Start of Block
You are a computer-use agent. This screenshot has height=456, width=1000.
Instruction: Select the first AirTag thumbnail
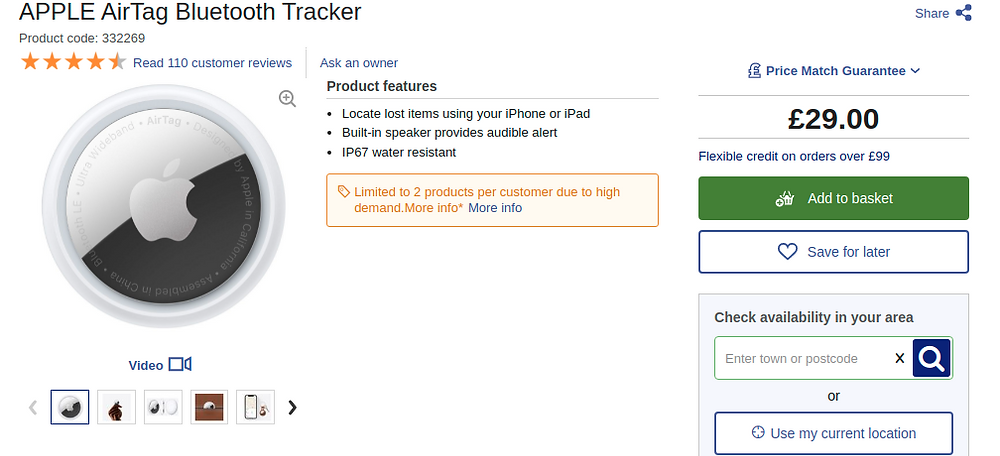coord(70,407)
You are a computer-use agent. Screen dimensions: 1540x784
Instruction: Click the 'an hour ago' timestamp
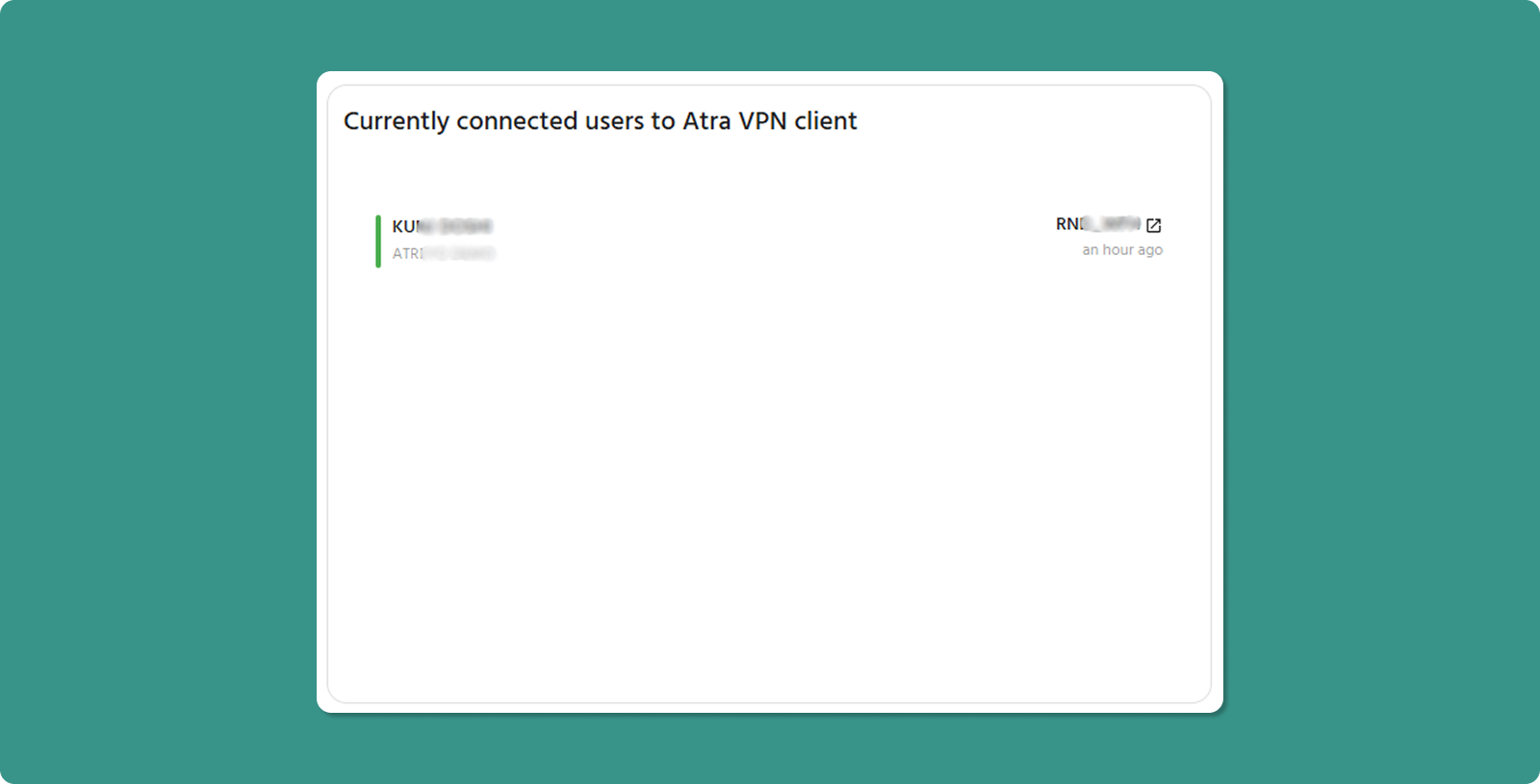[x=1121, y=250]
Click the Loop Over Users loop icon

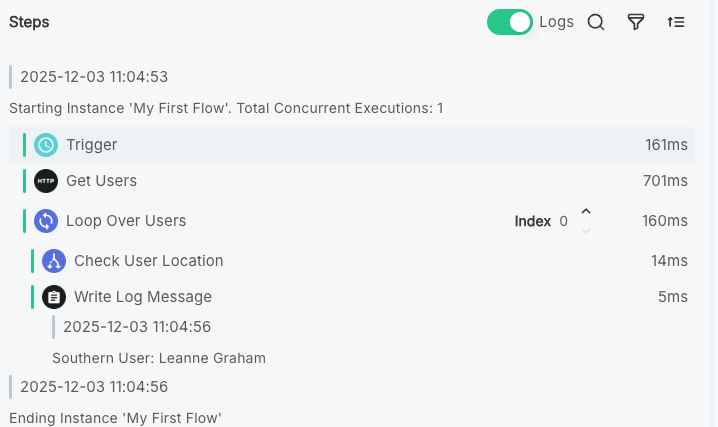tap(46, 221)
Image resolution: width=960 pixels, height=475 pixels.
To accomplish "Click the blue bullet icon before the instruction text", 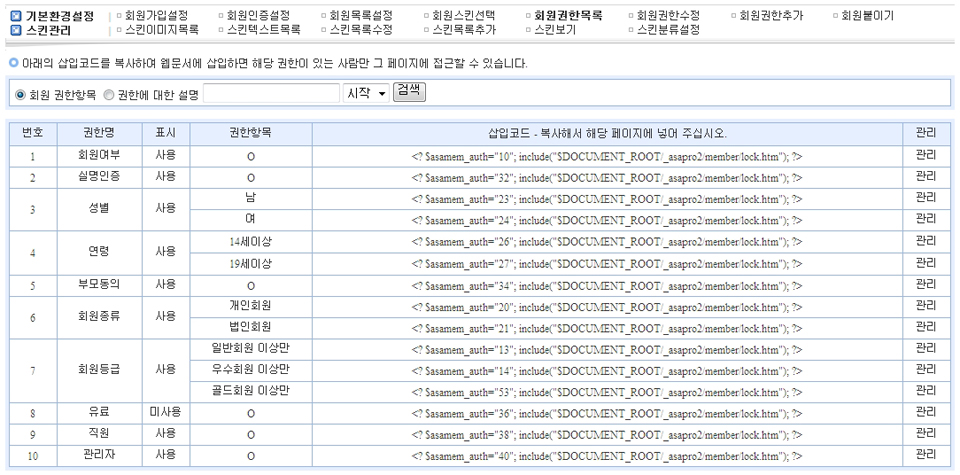I will click(11, 63).
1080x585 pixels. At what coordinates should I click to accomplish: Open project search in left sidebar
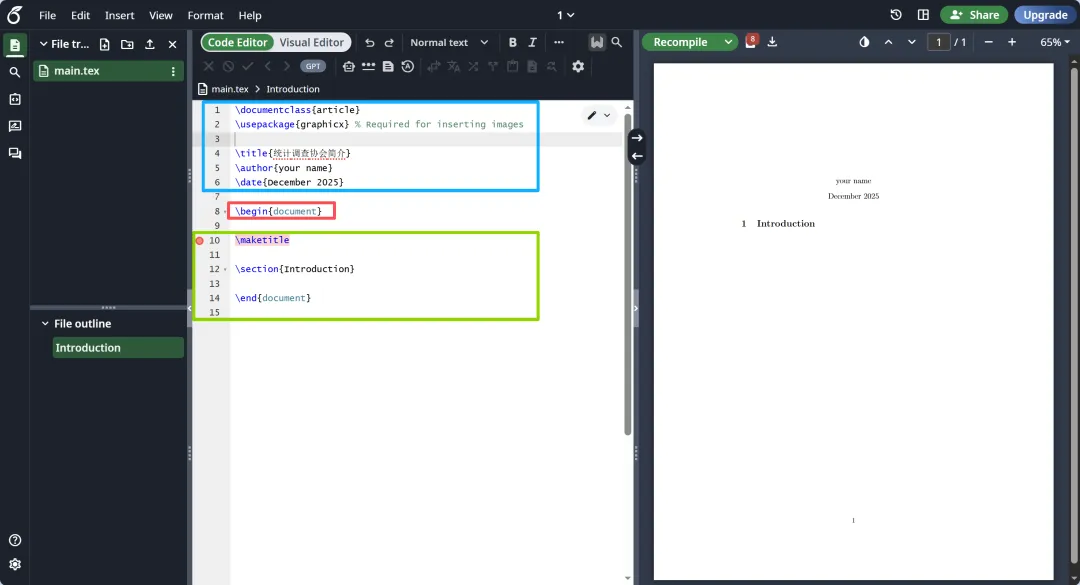coord(14,72)
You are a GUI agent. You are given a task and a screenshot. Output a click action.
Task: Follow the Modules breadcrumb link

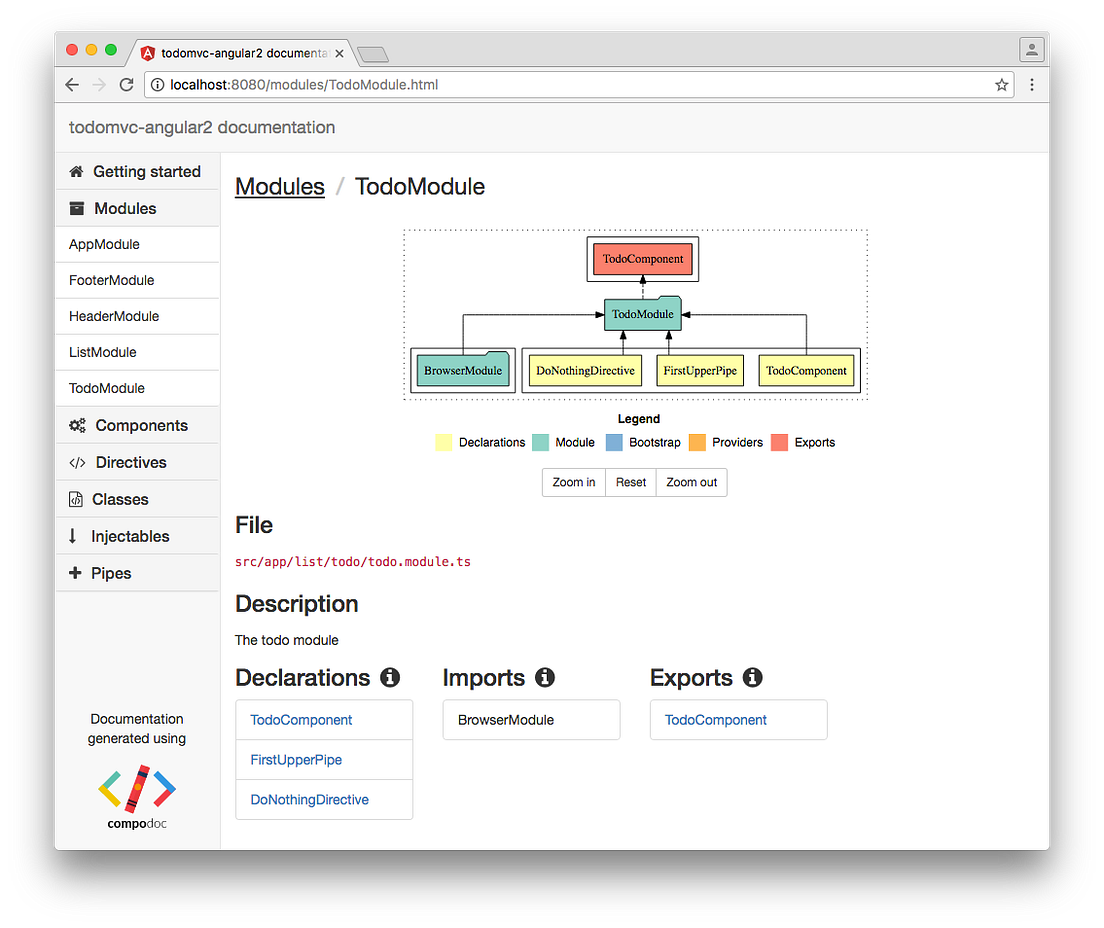coord(279,186)
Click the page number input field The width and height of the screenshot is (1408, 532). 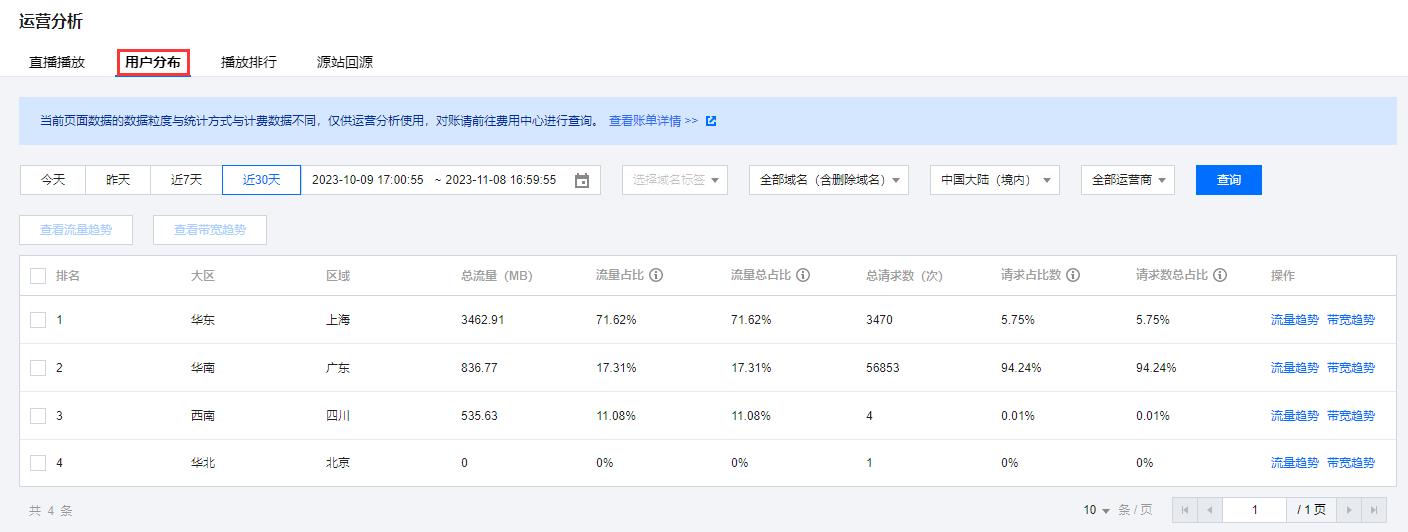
End of Block
## Required action
Each line in the data that holds the word "agent" must be copied.

## Final answer
You are a computer-use agent. This screenshot has height=456, width=1000.
You are a computer-use agent. Screen dimensions: 1540x784
You are a GUI agent. You are given a task and a screenshot. Output a click action.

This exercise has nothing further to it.